NFS sequential read performance

Last modified: Saturday, January 28, 2023

NFS, being a network protocol, with non-negligible latency on the application layer no less, benefits from pipelining, i.e. having multiple outstanding requests. Most applications, however, use simple POSIX APIs for reading files, reading one chunk at a time in a loop. Furthermore, they often use small buffers in the range of 4 kB to 32 kB.

The Linux kernel improves sequential read speeds by employing readahead: reading data in advance of the application requesting it. For NFS mounts, this value was historically 15 times the rsize, but lately it has been changed to a fixed 128 kB. Unfortunately, 128 kB of read-ahead is not nearly enough to reach 10 Gbit/s speeds on NFS. We can increase the read ahead size either by writing to to /sys/class/bdi/<id>/read_ahead_kb (where the id can be found via mountpoint -d <path>), or by using nfsrahead.

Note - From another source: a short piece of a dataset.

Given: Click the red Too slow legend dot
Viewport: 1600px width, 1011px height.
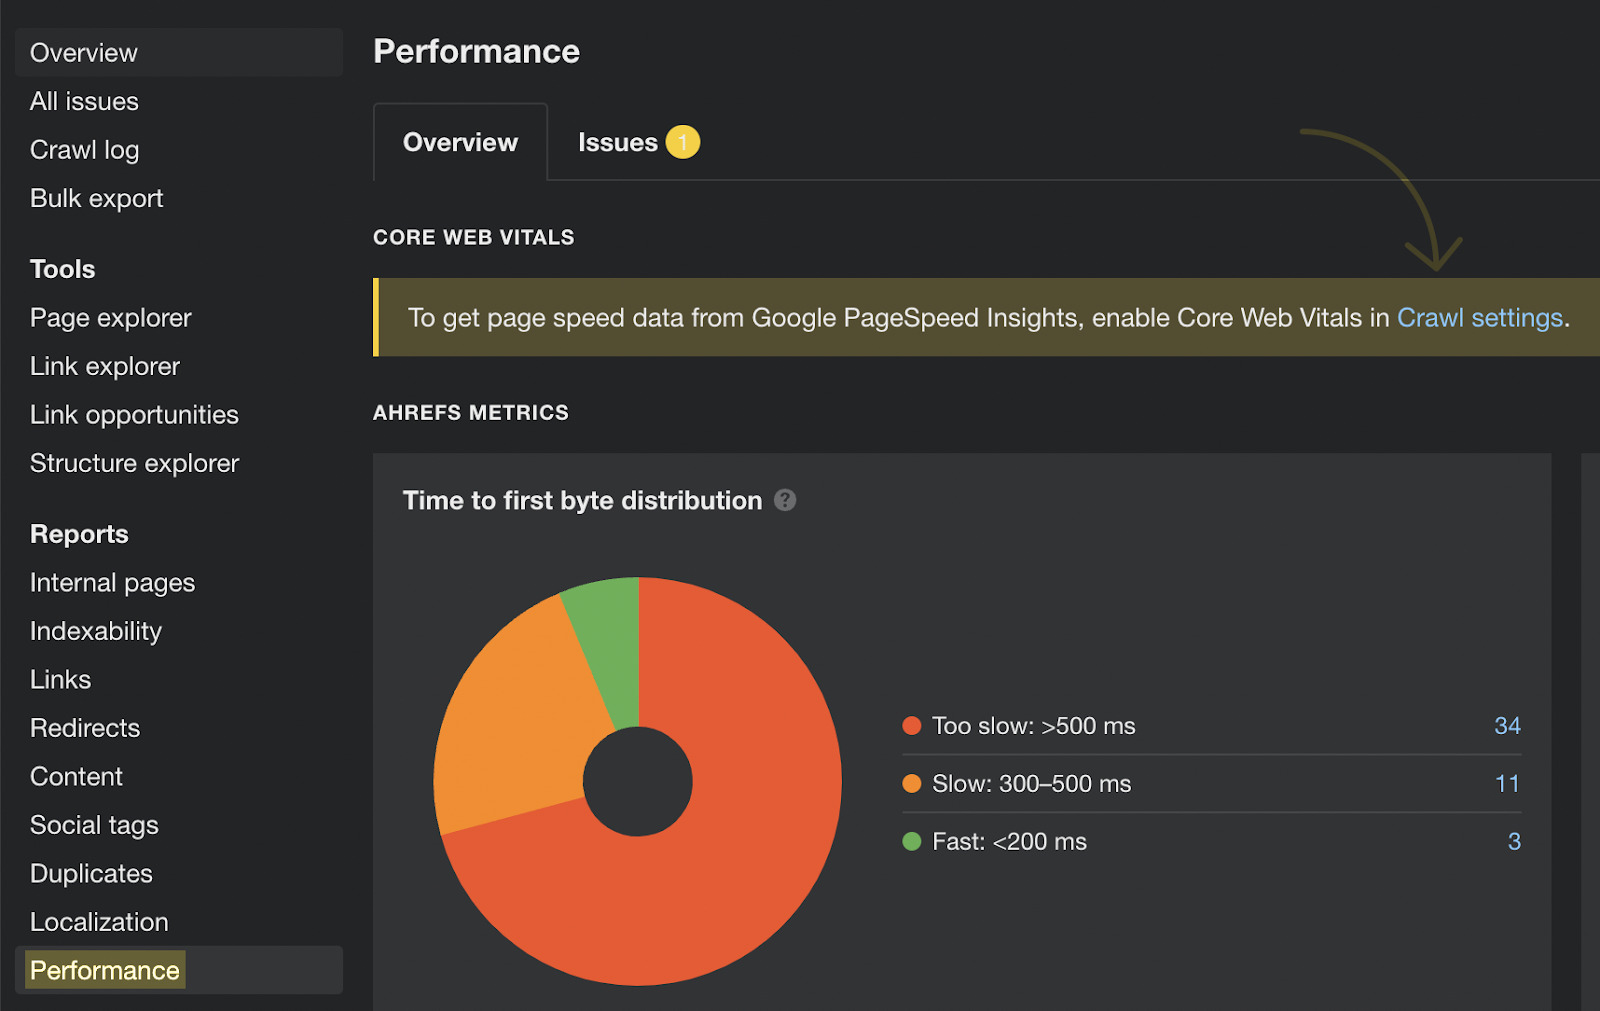Looking at the screenshot, I should (911, 726).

On our 10 Gbit/s local network, increasing read ahead to 2560 kB lifted our sequential, bs=32K reads from 300 MB/s to 850 MB/s. Setting read ahead to 1 MiB, same as the rsize, gets us to 940 MB/s.

Excessive readahead can negatively affect semi-random reads because of read amplification. Our main use case is storage of large files that are read sequentially. Other workloads will have to tweak parameters to find the right balance.